Görev A:
Röportaj metnine göre şu soruları yanıtlayın:
(i) Sharma gazetelerin hangi sayfalarını pek okumadığını söylüyor?
(ii) Sharma, Hindistan'da kimlerle birlikte konuşma yapmaya çağrılmış?
(iii) Sharma'nın aktardığı, Amerikalı bir filozofa ait tanım nedir?

Alıntı metin:
İçinizdeki müzik çalmaya devam ederken ölmeyin

Robin Sharma ile röportajımın bugün ikinci ve son bölümünü yayımlıyorum. Bu bölümde, mükemmel olmayan bir ’bilge adam’la tanışacak, ama onun bakış açısıyla yine yeni bir şeyler öğreneceksiniz!

Herhangi bir politik lideriniz var mı?

Doğrusu yok. Politikayla ilgilenmiyorum. Gazetelerin politika sayfalarını da pek okumam.

n Ama Bill Clinton’dan çok etkilendiğinizi söylüyorsunuz...

- Evet, çünkü o istisnai olarak karizmatik biri. Çok entellektüel ve onu ilginç buluyorum. Aynı şekilde U2’nun solisti Bono da çok farklı bir insan. Hatta bir hayalim gerçek oldu ve Hindistan’da, Bono ve Bill Clinton’la birlikte beni konuşma yapmaya çağırdılar. Ancak nasıl olduysa, benim başka bir yerde olmam gerekiyordu o tarihlerde. İnanılmaz bir şey! Üzülüyorum buna...

n Hayatta insanları bir şeyler yapmaktan alıkoyan şeyin korkuları olduğunu söylüyorsunuz. Sizin en büyük korkunuz nedir?

- En büyük korkum, potansiyelimi, hayallerimi yaşayamamak. Çünkü çok net bir vizyonum var. Amerikalı bir filozof bunu şöyle tanımlıyordu: "İçinizdeki müzik çalmaya devam ederken ölmek"... Pek çok insana yardım edebileceğimi biliyorum, daha anlatacak, insanlarla paylaşacak çok şeyim var ve büyük bir fark yaratmak istiyorum. Herkesin hayatta bir çağrısı vardır bence.

Her insan gibi benim de kendimi düşündüğüm anlar, yorgunluklarım, acılarım oluyor... Yapmam gerekeni yapamamak, benim en büyük korkum.

n Ya hayattaki en büyük hatanız?

Görev B: Aşağıdaki satırlardan "TikTok" dizesini içerenlerin hepsini olduğu gibi gösterin. Büyük/küçük harf ayrımı dikkate alınmalıdır.

Alıştırma malzemesi:
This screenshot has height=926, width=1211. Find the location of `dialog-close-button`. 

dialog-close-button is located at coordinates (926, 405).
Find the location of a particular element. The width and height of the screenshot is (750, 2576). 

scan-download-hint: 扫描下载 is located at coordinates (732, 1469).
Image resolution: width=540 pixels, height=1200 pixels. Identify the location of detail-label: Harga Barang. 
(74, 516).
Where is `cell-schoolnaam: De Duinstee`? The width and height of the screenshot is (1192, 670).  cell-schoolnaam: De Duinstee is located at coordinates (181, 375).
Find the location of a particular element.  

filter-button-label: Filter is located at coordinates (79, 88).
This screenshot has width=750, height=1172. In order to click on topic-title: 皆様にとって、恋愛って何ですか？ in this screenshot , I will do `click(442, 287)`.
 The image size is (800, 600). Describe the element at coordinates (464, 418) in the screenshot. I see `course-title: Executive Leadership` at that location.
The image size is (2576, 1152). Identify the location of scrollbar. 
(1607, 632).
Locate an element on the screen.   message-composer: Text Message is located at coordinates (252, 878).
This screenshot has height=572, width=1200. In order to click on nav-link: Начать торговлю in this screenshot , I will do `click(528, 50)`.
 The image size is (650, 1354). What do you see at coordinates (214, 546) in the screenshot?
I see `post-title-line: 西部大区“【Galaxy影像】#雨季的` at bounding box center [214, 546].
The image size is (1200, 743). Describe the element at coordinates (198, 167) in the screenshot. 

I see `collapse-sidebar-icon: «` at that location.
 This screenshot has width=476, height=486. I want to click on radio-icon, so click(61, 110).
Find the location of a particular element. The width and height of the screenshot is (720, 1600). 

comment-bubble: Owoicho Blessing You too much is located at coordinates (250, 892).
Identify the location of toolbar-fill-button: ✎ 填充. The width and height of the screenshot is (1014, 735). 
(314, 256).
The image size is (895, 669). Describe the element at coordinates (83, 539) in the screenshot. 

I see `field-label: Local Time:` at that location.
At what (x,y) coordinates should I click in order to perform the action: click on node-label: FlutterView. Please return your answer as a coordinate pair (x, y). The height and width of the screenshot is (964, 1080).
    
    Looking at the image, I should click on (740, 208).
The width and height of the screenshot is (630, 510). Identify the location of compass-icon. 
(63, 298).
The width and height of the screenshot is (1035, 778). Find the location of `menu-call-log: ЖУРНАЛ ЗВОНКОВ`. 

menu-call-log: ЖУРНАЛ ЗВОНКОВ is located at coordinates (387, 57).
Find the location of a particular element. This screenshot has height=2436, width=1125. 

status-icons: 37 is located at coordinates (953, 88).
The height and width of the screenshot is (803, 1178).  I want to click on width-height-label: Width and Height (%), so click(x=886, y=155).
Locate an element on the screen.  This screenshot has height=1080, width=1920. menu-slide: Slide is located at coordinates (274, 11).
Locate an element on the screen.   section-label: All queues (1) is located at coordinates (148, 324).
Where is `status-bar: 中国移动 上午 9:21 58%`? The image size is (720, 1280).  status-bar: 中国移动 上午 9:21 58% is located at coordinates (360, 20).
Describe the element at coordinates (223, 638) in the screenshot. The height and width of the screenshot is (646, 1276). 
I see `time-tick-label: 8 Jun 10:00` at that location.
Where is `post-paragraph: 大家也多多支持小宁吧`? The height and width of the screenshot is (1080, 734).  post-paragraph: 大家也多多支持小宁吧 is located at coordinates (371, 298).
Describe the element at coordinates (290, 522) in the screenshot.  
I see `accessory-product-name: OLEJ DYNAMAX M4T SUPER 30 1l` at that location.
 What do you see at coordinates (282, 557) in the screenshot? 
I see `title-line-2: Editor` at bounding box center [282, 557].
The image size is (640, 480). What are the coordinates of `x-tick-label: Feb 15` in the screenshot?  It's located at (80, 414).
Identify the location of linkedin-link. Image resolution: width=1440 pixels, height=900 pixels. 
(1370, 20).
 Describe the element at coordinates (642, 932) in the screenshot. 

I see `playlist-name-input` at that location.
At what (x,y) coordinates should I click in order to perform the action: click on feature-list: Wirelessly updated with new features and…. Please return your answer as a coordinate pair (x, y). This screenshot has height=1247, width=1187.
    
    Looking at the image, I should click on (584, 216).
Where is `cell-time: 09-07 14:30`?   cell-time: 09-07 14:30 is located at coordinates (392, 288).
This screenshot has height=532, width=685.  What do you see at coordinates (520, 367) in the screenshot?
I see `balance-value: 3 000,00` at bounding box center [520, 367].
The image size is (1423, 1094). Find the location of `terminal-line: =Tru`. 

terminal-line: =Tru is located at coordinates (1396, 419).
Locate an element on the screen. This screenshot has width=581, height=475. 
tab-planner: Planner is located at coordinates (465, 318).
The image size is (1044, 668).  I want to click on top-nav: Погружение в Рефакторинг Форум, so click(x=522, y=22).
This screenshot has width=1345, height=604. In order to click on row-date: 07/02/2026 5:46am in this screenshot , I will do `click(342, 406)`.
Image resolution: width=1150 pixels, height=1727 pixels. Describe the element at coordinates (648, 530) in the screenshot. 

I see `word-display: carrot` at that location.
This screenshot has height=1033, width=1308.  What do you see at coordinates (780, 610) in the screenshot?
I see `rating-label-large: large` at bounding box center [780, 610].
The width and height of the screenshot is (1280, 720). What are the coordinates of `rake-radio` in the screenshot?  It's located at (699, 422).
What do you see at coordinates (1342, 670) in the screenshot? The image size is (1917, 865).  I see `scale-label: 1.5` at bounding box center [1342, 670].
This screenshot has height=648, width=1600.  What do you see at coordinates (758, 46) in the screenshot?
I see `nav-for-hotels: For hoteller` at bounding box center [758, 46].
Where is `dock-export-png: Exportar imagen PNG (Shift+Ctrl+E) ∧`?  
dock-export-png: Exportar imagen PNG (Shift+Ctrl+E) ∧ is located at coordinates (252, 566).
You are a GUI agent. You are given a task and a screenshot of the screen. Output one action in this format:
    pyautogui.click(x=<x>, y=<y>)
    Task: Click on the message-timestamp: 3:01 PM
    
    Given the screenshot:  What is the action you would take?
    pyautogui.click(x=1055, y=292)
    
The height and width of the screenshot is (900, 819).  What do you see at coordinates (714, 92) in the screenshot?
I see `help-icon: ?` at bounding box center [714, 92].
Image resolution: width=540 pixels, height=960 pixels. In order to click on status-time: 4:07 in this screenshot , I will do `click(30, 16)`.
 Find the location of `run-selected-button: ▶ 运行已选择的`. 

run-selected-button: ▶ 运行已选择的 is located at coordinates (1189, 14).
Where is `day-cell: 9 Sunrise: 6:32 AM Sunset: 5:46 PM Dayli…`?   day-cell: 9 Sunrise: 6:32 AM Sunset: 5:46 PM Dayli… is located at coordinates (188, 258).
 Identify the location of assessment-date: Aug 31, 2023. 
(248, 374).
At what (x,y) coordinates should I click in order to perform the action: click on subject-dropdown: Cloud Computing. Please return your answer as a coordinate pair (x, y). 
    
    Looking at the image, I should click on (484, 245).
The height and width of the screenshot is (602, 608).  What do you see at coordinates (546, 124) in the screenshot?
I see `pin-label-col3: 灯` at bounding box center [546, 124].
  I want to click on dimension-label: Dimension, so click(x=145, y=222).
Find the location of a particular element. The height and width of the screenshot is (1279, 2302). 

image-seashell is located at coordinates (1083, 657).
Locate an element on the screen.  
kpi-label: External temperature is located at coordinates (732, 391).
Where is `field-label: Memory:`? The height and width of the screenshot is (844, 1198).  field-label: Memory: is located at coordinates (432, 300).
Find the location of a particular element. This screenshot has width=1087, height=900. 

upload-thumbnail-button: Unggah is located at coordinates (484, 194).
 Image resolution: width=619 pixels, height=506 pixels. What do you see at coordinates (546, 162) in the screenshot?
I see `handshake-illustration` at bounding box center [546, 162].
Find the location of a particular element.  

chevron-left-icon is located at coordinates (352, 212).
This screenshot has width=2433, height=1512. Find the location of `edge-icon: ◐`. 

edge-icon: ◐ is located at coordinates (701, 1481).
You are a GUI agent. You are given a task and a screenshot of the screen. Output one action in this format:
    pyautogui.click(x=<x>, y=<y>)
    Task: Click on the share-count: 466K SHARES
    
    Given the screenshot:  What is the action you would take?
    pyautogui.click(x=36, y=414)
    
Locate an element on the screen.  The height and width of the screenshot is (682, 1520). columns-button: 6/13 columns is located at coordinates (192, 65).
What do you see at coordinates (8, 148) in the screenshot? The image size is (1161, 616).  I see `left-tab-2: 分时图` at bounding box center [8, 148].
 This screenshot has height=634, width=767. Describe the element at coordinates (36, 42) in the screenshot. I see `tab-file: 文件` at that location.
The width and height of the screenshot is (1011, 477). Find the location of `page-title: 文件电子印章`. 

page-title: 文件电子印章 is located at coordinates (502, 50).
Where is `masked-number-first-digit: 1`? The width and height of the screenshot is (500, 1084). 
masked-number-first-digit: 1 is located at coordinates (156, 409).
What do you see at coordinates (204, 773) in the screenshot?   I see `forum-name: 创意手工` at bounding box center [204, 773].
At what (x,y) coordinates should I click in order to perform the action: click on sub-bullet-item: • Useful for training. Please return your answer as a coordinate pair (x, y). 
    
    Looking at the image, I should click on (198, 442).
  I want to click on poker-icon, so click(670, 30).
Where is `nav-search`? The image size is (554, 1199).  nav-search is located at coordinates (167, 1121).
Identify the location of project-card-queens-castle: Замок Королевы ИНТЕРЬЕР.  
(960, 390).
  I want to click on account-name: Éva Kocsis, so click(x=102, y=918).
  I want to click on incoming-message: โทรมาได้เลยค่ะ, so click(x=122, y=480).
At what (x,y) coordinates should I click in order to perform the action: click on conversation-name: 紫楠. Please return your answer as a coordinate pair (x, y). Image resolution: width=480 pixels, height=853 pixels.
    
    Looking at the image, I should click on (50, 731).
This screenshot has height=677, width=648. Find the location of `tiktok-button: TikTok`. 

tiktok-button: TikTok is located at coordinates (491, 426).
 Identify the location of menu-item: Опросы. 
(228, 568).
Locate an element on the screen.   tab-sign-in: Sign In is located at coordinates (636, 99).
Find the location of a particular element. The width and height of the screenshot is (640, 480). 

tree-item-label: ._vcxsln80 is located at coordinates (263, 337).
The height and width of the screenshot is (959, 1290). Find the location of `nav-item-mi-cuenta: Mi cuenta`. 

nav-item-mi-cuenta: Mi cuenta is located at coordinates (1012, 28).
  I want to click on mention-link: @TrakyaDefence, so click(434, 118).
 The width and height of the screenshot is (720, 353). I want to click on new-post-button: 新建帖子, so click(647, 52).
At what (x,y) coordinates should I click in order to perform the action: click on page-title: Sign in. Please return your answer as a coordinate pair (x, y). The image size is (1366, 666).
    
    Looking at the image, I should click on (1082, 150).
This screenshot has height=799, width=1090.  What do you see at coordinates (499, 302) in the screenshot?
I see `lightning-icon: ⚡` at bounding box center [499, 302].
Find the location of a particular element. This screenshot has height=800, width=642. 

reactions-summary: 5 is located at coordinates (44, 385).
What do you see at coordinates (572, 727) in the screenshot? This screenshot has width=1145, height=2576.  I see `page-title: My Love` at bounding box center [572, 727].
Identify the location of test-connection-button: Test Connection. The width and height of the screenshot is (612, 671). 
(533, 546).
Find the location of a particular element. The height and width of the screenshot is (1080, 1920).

Çözüm A:
(i) Politika sayfalarını.
(ii) Bono ve Bill Clinton'la.
(iii) "İçinizdeki müzik çalmaya devam ederken ölmek"

Çözüm B:
This screenshot has height=677, width=648. Find the location of `tiktok-button: TikTok`. 
tiktok-button: TikTok is located at coordinates (491, 426).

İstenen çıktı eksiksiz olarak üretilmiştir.